→ **Exercise requirements**
Would you return the lines between the one holding "Click the ログアウト button" and the one holding "Click the thumbs", inclusive, and only those, exactly as they stand in the listing below?
___ Data
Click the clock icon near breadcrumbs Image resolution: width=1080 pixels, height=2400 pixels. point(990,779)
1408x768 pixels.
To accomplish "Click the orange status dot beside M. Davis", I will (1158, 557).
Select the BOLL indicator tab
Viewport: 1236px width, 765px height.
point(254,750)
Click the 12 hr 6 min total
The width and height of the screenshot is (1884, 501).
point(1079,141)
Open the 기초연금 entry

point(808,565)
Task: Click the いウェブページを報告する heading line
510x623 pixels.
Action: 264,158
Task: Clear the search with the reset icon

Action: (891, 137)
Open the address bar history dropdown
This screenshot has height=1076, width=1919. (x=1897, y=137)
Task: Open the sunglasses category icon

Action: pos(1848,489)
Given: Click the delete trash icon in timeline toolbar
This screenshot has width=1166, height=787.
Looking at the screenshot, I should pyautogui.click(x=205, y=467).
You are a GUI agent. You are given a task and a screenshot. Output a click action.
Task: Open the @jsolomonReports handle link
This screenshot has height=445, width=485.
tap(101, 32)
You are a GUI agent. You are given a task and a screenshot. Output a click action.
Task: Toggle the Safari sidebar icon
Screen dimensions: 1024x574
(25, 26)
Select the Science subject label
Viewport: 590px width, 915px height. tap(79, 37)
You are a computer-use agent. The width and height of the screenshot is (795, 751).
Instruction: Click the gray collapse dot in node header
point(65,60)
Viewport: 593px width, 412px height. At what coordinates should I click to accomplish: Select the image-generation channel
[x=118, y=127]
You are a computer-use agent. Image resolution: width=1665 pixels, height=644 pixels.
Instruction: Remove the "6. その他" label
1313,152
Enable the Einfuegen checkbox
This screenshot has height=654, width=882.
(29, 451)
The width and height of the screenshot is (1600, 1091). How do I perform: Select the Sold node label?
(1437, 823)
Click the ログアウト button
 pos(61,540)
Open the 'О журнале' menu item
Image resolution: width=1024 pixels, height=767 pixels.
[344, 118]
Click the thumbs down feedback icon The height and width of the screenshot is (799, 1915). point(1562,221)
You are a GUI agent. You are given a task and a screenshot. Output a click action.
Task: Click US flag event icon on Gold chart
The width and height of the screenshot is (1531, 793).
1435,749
______
→ **Answer box**
Click the ログアウト button
 pos(61,540)
Open the 'О журнале' menu item
Image resolution: width=1024 pixels, height=767 pixels.
[344, 118]
Click the thumbs down feedback icon The height and width of the screenshot is (799, 1915). point(1562,221)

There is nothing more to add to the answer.